学生時代から演劇部で芝居をやって、それからとりつかれたということですかね。---どんなお芝居がお好きですか?
僕はね、わりとオーソドックスな、いわゆる新劇といわれる芝居も好きですけどね、軽いタッチのミュージカルとか、商業演劇、ああいう芝居も好きですしね。どちらかといえば楽しいのが好きです。---声のお仕事を始められたのはいつ頃ですか?
もう二十年以上前になりますね。ラジオドラマでは昭和三十年だったと思いますが。『源九郎物語』という義経の子供の頃のお話で、友達の竹丸の役をやりました。---アニメでのデビューは?
初めて主役をやったのが『佐武と市』、それから『タイガーマスク』。あのへんは続いたんですよ、『男一匹ガキ大将』とかね。
主役でないやつはいっぱいやってたんですよね、『マッハGoGoGo』とか。『おらァグズラだど』では大平透さんがグズラをやって、僕はグズラのパパをやったり。いろんなのがあったんですよ。◆三枚目のほうが役者としては楽しいですね
---やりがいのある仕事とか、あまりやりたくない仕事とかあるんでしょうか?
うーん、特にやりたくないなんてものには、お目にかかったことないんですけどねぇ。
やりがいがあるというと・・・最初に台本を読んで、それでキャラクターを見て、「これはどういう風に作ろうか」って悩むんです。その結果として、納得のいく仕事が出来たなと思える作品というと『ガンバの冒険』がそうでしたね。
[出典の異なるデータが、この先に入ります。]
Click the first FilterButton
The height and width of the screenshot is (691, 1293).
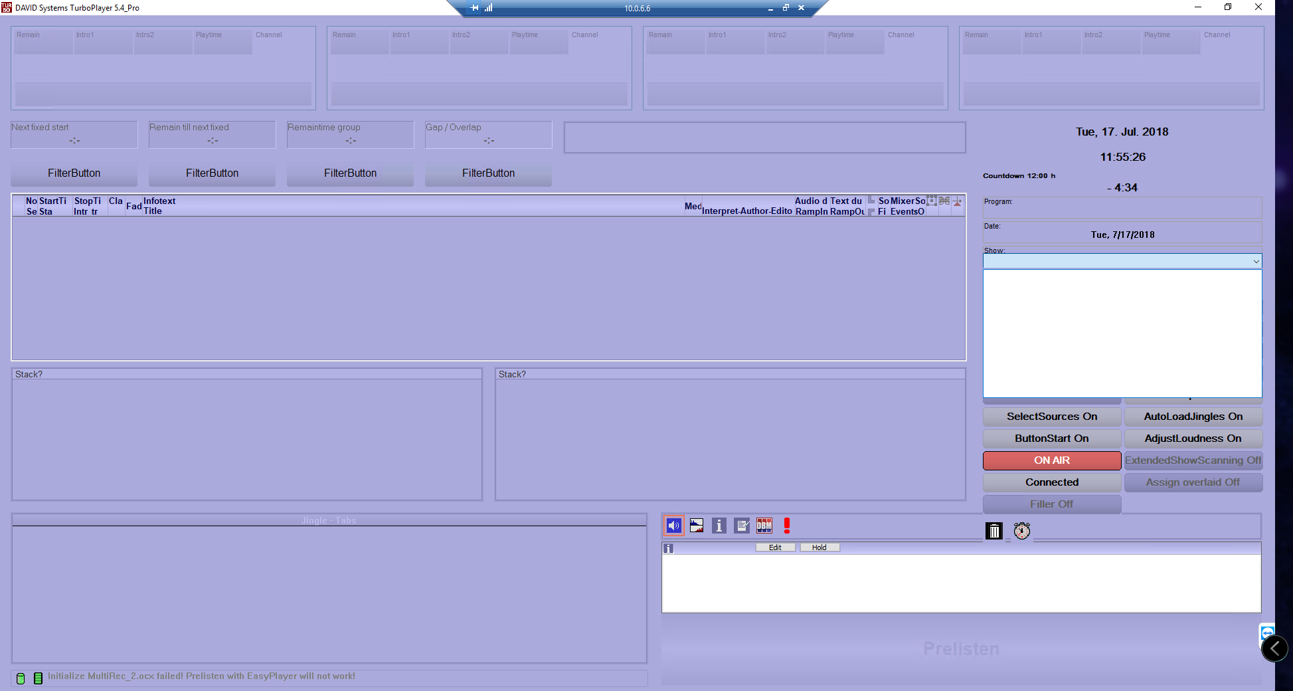[x=74, y=173]
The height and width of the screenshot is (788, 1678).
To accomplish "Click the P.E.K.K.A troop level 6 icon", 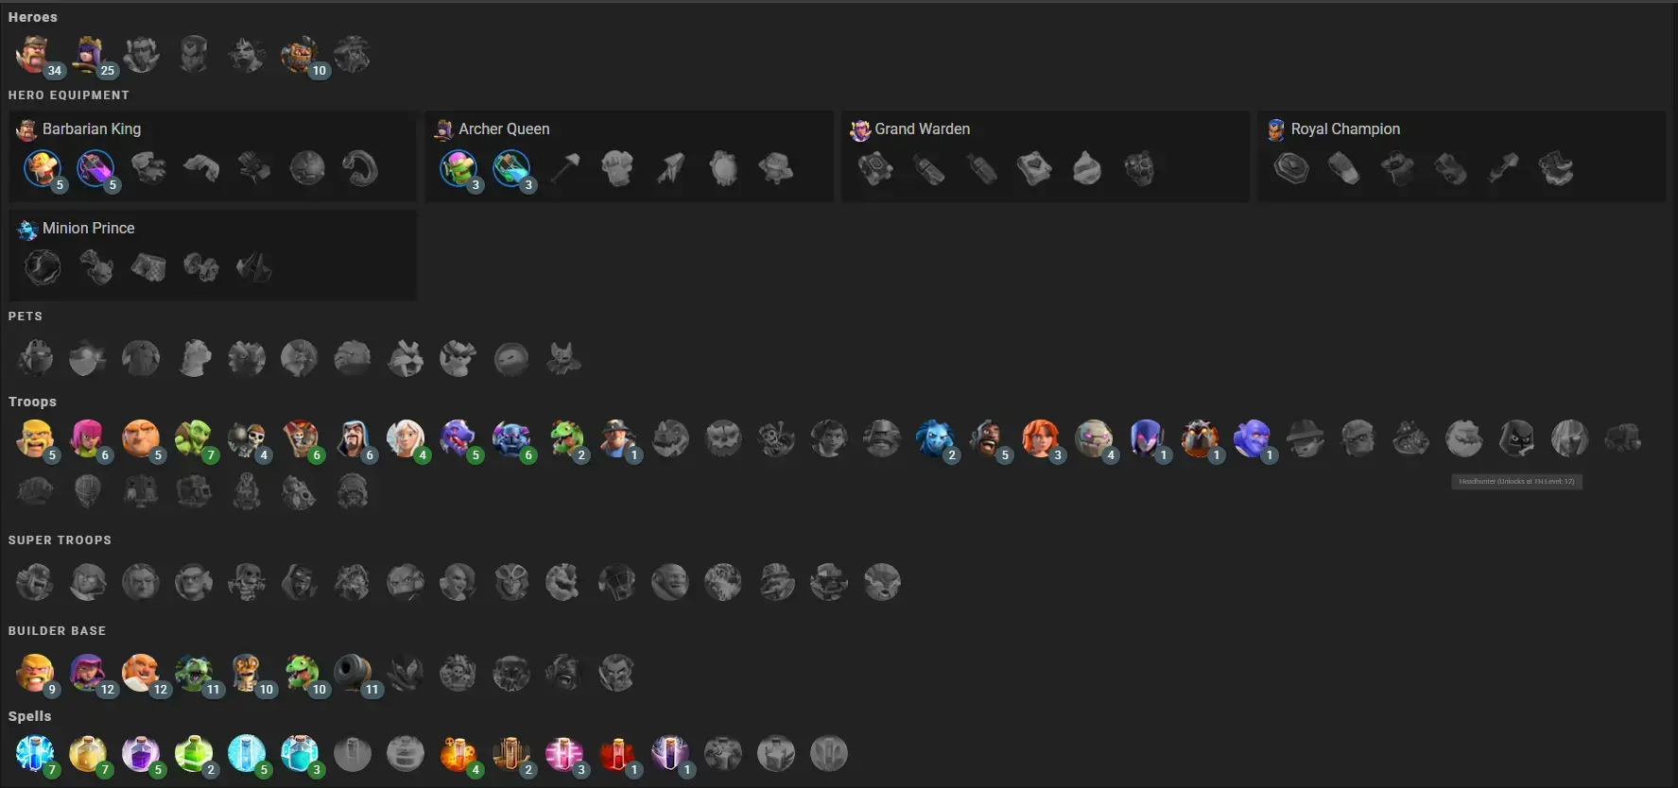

そういえば先日、『佐武と市』のディレクターと顔を合わせて「あれは良かった」なんて二人で言ってたんですけどね、ただ時期的にちょっと早すぎた作品だった。夜9時からという時間帯も遅かったし、今の劇画調の先駆けということで。良い作品だったと思うんですけど。---これからの出演のご予定は?
この夏、劇場公開する『ヤマト』のパート2(『さらば』)に7月始めから声を入れることになっているんですけど、今度は前の劇場版と違って完全なオリジナルの話だから、ずっと満足のいく出来になると思いますよ。期待していただいて良いと思います。---他にラジオやテレビでは?
前にやった『750ライダー』を今度また、やることになってるんです。ああいう漫画があるってことを、前は全然知らなかったんですけど、面白いですね。---原作の漫画は、よくお読みになってるんですか?
普通はあまり読みませんね。絵の付いた物よりも活字になった台本の方が読みやすいもので・・・。---最近、三枚目的な役が多くないですか?
そうですか?昔からわりに三枚目が多いでしょ、僕。
三枚目のほうが役者としては楽しいですね。いろいろ作ってやれるから。---難しさという面ではどうですか?
ええ、それはやっぱり難しいですよね、三枚目のほうが。
三枚目ってのは色付けをいっぱいしないと特徴が出てこないですから。楽しくもあるし、難しくもありますね。---富山さんご自身は二枚目ですか?
僕ですか。三枚目じゃないですか(笑)◆うちの子供も『ヤッターマン』を喜んで見ています
---「敬」というお名前に特別な意味があるんですか?
いえ、別にありませんよ。いっそのこと「県」にすれば「富山県」になるから面白かったかもしれませんけどね。本名の「邦親」というのが難しい字だったもので変えたんですけど。--釣りがお好きだそうですが、最近は行かれますか?
忙しいので、あまりやってなくて・・・道具がほこりをかぶってますよ。まあ、たまに行くときには家族と一緒に楽しんでます。うちの奥さんも好きなもんですから。---釣った魚は食べられるんですか?
ええ、自分でナイフを使って料理して。
でもあまり大きいのは釣れたことがなくて。僕が釣ったのはせいぜいこのくらい(指で10センチほどを示して)・・・・。---他にご趣味は?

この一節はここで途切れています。